Entre cosmopolitisme et nationalisme
La question de la nationalité de Liszt demeure ouverte car elle appelle à de multiples interprétations, parfois fantaisistes. (D’aucuns, ont ainsi voulu en faire un Français, un Italien, voire un Slovaque.) En premier lieu, son origine allemande est à peu près hors de doute : du côté paternel, son grand-père, Georg, était un Autrichien du nom de List, qui avait magyarisé son patronyme en Liszt ; et du côté maternel Anna Liszt était une Allemande de Bohême (son nom de jeune fille était Laager). Sachant que Liszt n’a jamais pu parler correctement
Hongrois (ainsi, lors de son concert à
Budapest, il déclare
« je suis hongrois » en français) et connaissant l’impact qu’a eu sur lui la culture germanique (notamment
Faust), il semble aisé d’en faire un Allemand. Cependant, il n’a cessé de réaffirmer son attachement de coeur à la Hongrie, qui demeurait de toute évidence son pays natal (
Raiding appartenant alors au comitat de Sopron en Hongrie) :
« Il n’y a rien qui puisse m’empêcher, en dépit de ma lamentable ignorance quant au langage hongrois, à m’affirmer depuis toujours magyar par le coeur et l’esprit. »

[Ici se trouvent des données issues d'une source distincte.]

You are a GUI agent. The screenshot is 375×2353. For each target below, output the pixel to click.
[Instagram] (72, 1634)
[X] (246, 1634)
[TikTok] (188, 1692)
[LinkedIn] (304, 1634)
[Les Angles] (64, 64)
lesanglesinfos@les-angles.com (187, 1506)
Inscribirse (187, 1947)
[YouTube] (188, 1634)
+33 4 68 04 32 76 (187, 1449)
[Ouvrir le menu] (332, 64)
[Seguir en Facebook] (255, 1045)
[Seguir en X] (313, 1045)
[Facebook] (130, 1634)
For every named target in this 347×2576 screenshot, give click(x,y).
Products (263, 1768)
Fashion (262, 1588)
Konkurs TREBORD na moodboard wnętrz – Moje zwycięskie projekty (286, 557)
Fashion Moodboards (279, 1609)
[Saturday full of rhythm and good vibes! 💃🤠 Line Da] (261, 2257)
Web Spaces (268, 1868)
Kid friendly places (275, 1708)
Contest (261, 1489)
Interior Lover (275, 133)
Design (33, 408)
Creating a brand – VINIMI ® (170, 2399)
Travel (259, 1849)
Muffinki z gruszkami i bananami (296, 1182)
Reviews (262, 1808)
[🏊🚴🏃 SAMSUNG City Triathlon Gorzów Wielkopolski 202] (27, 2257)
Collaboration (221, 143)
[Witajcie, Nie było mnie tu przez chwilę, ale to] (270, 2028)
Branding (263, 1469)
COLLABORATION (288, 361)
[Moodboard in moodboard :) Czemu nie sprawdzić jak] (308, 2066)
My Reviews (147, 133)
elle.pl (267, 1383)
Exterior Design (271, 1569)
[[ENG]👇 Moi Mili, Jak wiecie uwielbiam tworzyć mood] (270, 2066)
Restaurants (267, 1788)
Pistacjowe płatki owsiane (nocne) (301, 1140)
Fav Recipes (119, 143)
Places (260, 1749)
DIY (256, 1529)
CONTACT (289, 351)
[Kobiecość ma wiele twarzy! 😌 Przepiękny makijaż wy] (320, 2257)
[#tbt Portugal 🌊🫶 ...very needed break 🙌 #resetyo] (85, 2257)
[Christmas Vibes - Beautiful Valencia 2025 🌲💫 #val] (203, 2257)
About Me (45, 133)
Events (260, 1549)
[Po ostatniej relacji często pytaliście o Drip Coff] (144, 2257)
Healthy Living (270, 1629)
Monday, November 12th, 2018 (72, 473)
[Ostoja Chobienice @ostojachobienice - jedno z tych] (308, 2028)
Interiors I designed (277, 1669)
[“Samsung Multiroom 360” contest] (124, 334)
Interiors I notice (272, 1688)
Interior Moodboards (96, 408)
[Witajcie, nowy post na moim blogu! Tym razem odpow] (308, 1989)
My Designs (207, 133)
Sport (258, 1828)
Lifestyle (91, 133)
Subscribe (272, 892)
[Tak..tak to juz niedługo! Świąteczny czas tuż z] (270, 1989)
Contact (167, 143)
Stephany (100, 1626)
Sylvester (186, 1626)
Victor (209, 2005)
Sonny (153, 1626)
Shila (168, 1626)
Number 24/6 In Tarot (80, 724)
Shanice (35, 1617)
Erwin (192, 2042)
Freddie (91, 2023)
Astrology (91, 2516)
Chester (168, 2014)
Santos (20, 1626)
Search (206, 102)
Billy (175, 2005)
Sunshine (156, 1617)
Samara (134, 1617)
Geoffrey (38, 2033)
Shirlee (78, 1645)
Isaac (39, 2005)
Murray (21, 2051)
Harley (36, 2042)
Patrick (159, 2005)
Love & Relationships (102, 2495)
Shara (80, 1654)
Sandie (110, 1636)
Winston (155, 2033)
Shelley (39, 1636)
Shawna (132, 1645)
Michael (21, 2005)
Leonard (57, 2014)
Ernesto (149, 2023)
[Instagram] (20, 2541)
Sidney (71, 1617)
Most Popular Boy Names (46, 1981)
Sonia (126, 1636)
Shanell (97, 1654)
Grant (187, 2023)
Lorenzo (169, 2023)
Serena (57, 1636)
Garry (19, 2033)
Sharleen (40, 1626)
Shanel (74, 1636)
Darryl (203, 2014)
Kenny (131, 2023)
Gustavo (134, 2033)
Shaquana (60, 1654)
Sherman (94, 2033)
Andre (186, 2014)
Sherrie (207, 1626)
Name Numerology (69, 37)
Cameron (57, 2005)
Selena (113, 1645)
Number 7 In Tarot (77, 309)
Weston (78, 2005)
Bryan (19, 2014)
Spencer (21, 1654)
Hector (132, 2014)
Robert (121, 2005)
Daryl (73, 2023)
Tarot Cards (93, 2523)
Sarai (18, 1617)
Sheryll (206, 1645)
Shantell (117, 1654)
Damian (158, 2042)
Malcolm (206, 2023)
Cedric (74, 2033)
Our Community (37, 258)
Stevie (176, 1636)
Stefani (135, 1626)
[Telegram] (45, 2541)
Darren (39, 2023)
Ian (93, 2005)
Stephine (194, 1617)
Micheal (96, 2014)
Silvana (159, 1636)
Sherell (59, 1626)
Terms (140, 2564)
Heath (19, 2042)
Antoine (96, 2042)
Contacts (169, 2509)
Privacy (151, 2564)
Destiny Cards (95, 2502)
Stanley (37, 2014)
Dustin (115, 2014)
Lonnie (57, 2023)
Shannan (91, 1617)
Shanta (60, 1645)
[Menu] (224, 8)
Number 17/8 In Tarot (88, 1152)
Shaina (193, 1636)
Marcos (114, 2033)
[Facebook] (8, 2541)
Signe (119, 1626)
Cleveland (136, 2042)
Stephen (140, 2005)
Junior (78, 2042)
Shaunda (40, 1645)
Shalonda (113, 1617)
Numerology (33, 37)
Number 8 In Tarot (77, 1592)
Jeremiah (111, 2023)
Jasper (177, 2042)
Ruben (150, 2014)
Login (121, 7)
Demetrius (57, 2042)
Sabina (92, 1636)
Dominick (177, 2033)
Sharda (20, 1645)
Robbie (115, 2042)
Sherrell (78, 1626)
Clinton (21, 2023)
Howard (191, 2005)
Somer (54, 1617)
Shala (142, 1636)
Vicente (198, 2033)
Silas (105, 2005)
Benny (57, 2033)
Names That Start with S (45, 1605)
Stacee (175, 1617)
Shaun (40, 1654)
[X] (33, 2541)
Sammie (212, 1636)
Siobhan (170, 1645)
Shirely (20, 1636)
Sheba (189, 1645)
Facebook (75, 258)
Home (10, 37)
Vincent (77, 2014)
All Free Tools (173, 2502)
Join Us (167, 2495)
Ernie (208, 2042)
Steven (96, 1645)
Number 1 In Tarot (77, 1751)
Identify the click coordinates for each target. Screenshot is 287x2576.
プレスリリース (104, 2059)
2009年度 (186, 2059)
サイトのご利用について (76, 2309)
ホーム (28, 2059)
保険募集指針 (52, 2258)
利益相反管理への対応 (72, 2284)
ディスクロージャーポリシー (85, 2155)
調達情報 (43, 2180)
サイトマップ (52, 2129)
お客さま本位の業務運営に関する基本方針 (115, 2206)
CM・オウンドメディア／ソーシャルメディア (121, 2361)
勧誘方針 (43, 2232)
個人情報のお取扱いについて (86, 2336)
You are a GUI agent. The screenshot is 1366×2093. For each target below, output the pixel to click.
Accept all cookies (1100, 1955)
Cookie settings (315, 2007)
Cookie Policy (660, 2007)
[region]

Plusieurs explications ont été avancées pour expliquer que Liszt se réclame d’une nation dont il ne possède ni la langue ni le sang. La première, c’est qu’au XIXe siècle les entités nationales sont encore floues (comme le montre Marcel Mauss dans son essai La Nation), et que se maintient au sein de l’élite un idéal cosmopolite et européen hérité du XVIIIe siècle. D’où les nombreuses influences « nationales » (on serait tenté de dire « traditionnelles ») sur la musique lizstienne (allemandes, tziganes, italiennes, françaises), le fait qu’il se sente partout chez lui (en Suisse, à Paris, à Rome, à Weimar, à Budapest, à Vienne…), ainsi qu’une double descendance française (via Blandine qui a épousé le premier ministre républicain de Napoléon III, Émile Ollivier) et allemande (via Cosima Wagner). La deuxième explication, avancée par Coby Lubliner, impliquerait qu’Adam Liszt se serait inventé une nationalité hongroise afin que des aristocrates hongrois (Esterhàzy) lancent, par fierté nationale, la carrière de son fils. Invention que Liszt aurait fini par croire.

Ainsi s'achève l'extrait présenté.